**Brief**
From the listing below, copy only the lines from the line that contains "Task: Open Posts to Threads submenu item" to the line that contains "Uncheck Als Hauptadresse", counting those two lines as part of the copy.
__________
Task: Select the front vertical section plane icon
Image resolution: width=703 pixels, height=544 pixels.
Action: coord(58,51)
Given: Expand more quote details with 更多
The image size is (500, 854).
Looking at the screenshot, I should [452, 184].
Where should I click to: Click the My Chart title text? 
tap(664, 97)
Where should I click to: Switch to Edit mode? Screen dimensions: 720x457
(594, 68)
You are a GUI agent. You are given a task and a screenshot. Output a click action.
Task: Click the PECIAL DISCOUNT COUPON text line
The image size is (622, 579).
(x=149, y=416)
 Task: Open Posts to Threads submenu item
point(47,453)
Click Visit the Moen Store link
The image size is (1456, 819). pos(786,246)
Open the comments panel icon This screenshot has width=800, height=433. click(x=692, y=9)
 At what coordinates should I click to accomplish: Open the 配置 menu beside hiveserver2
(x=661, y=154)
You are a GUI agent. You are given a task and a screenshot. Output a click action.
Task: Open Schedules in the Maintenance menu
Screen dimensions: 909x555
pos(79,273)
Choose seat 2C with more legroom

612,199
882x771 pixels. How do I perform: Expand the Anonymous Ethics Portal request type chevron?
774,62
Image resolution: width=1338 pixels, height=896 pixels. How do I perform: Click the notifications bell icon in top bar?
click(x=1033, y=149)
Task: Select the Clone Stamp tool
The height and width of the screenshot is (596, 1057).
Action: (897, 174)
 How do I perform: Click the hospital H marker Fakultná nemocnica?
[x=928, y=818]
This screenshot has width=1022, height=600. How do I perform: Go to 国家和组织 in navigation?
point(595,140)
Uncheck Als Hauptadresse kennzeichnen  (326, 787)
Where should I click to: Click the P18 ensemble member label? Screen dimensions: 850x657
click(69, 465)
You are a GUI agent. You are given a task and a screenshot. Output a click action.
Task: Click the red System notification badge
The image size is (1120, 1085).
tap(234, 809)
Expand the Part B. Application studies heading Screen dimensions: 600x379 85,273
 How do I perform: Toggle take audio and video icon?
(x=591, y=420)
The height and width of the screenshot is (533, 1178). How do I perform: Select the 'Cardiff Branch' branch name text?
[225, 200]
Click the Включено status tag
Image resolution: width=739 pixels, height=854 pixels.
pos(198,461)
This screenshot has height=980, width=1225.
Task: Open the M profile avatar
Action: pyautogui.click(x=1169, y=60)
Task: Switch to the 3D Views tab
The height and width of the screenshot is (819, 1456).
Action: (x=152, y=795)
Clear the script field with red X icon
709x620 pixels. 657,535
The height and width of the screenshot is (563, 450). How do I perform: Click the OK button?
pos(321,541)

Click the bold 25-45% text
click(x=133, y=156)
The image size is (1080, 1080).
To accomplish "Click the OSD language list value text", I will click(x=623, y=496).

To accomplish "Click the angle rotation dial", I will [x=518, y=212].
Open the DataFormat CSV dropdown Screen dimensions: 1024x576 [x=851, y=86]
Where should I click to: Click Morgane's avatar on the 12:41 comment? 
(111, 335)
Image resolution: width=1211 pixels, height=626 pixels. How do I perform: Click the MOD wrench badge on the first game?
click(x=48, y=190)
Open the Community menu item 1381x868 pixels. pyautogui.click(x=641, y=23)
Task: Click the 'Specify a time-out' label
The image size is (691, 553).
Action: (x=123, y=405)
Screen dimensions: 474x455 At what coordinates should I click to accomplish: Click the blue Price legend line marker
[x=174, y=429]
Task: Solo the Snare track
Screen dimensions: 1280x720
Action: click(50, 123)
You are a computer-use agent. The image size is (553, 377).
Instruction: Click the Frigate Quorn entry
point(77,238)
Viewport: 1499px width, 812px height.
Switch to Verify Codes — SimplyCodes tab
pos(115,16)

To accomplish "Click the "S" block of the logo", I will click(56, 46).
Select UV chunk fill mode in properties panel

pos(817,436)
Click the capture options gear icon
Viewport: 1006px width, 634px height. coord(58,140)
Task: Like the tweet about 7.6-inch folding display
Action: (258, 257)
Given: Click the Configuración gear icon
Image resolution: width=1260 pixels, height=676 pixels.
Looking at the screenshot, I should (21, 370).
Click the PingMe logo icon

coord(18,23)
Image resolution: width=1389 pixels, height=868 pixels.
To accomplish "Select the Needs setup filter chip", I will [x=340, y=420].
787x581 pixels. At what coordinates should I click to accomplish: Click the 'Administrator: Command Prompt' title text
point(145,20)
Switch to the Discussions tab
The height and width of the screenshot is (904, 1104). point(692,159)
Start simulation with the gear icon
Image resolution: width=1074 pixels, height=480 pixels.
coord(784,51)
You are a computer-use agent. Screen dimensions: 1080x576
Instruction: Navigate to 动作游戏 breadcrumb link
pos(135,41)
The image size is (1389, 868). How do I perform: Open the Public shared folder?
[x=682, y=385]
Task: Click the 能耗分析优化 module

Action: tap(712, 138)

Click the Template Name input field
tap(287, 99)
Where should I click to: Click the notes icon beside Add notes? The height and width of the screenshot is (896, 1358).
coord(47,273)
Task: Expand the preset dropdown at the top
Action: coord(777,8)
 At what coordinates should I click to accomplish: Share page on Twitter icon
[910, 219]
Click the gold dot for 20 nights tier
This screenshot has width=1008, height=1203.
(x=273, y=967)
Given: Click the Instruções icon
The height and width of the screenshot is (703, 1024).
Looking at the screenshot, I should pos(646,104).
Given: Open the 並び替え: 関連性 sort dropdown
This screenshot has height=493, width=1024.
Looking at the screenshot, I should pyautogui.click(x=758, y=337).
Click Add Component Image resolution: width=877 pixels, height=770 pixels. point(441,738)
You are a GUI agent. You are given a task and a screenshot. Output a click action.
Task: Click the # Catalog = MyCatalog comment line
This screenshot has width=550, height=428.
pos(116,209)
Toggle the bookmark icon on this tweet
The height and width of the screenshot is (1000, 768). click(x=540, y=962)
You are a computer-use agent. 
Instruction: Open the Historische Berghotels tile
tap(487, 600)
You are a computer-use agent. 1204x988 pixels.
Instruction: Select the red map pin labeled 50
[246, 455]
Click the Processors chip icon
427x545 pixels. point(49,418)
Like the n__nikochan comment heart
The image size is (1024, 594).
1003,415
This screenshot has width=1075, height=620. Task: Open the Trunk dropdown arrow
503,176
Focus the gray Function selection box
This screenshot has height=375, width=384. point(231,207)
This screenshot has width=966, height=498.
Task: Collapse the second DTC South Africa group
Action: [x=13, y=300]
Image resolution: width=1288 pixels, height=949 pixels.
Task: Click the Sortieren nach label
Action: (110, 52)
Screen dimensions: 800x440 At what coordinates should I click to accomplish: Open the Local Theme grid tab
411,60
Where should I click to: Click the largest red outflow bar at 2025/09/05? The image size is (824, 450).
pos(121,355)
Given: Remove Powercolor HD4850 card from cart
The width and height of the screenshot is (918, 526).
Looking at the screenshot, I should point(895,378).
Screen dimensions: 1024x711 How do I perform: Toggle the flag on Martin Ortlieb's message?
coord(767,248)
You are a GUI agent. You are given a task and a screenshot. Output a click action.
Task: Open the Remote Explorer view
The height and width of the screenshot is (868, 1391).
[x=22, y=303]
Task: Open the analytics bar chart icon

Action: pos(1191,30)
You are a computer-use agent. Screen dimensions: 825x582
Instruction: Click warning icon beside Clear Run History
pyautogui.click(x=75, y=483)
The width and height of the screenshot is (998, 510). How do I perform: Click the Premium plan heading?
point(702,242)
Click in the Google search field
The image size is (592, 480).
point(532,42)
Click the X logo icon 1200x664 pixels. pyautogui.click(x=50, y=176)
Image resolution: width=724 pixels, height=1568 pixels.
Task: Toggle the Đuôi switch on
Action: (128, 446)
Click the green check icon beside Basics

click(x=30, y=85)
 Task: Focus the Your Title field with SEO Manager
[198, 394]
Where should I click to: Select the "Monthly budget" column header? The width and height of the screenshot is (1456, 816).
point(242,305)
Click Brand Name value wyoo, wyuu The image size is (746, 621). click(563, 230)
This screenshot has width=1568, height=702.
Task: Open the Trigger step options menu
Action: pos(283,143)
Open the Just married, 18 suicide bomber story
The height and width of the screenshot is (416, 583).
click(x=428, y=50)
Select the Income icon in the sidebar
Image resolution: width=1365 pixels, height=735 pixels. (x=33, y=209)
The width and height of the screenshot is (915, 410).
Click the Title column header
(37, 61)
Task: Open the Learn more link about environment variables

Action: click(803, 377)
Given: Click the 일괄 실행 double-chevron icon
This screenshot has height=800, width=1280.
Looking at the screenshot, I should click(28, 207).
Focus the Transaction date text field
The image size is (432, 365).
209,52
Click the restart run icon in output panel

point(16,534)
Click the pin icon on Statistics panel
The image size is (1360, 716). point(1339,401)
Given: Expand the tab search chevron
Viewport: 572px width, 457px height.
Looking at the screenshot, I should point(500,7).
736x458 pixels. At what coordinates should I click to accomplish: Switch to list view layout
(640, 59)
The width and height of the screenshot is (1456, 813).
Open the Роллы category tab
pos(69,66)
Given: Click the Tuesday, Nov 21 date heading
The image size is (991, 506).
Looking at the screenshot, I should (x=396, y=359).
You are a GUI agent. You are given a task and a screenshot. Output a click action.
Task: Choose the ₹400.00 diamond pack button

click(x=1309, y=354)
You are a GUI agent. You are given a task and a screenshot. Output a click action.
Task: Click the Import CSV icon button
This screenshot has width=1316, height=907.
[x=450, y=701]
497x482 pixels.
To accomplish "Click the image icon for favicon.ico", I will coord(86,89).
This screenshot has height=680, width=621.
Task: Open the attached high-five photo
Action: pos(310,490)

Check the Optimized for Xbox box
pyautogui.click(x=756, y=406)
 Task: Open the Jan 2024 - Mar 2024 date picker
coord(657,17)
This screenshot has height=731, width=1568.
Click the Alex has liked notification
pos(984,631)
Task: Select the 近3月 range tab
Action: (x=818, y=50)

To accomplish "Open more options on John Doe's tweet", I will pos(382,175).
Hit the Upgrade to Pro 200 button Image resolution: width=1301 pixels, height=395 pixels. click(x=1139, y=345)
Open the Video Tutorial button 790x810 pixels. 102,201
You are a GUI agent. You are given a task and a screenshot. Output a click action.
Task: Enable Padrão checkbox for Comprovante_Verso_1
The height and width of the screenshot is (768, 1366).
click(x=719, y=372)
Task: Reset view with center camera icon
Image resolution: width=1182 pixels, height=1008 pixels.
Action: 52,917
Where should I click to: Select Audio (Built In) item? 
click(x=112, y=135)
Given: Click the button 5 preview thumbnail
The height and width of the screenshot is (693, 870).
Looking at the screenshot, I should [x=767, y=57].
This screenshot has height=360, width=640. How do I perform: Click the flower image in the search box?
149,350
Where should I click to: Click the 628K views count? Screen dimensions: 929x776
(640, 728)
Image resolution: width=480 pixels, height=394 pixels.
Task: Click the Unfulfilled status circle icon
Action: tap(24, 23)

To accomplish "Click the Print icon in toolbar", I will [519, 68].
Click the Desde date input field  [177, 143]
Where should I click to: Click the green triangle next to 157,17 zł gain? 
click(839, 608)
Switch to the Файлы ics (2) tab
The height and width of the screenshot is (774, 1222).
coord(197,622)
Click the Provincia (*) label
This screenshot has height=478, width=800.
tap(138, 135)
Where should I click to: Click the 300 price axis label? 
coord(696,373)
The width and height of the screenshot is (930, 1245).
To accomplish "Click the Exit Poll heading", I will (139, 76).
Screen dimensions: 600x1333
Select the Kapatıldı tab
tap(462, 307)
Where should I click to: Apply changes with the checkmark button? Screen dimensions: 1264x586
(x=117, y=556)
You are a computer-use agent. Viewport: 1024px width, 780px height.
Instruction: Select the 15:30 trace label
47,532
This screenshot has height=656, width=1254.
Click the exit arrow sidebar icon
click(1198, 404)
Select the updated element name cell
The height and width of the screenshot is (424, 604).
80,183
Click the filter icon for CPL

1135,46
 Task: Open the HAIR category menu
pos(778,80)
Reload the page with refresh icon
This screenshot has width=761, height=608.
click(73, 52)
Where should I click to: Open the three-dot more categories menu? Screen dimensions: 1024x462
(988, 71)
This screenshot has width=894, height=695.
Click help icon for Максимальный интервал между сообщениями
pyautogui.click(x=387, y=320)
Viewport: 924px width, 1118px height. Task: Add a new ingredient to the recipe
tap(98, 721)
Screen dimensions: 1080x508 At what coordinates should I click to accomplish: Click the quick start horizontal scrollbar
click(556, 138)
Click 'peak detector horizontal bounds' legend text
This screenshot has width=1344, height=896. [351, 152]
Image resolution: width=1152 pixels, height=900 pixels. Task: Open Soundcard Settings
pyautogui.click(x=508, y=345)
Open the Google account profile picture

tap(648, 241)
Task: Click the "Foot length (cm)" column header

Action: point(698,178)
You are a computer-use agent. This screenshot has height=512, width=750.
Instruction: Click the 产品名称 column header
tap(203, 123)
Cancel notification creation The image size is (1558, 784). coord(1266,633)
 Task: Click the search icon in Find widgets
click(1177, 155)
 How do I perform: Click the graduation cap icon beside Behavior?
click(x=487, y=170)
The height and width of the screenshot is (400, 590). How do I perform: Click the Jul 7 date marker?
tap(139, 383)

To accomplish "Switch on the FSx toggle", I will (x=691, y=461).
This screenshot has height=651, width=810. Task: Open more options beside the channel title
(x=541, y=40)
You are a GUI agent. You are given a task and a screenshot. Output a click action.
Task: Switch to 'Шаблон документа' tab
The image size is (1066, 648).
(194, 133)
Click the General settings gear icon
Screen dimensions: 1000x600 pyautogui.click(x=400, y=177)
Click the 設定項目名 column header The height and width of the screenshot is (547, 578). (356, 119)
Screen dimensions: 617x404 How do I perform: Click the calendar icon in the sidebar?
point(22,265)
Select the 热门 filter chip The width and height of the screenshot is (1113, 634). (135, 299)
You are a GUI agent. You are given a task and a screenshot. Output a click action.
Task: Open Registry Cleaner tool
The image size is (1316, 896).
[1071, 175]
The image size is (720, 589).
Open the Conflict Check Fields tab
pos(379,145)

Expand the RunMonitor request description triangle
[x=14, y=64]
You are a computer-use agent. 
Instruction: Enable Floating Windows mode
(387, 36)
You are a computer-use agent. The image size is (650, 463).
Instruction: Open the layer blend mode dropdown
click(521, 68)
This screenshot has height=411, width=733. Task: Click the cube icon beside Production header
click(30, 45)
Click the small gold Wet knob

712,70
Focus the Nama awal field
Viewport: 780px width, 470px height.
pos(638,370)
__________
**Reply to the exercise**
 Task: Open Posts to Threads submenu item
point(47,453)
Click Visit the Moen Store link
The image size is (1456, 819). pos(786,246)
Open the comments panel icon This screenshot has width=800, height=433. click(x=692, y=9)
 At what coordinates should I click to accomplish: Open the 配置 menu beside hiveserver2
(x=661, y=154)
You are a GUI agent. You are given a task and a screenshot. Output a click action.
Task: Open Schedules in the Maintenance menu
Screen dimensions: 909x555
pos(79,273)
Choose seat 2C with more legroom

612,199
882x771 pixels. How do I perform: Expand the Anonymous Ethics Portal request type chevron?
774,62
Image resolution: width=1338 pixels, height=896 pixels. How do I perform: Click the notifications bell icon in top bar?
click(x=1033, y=149)
Task: Select the Clone Stamp tool
The height and width of the screenshot is (596, 1057).
Action: (897, 174)
 How do I perform: Click the hospital H marker Fakultná nemocnica?
[x=928, y=818]
This screenshot has width=1022, height=600. How do I perform: Go to 国家和组织 in navigation?
point(595,140)
Uncheck Als Hauptadresse kennzeichnen  (326, 787)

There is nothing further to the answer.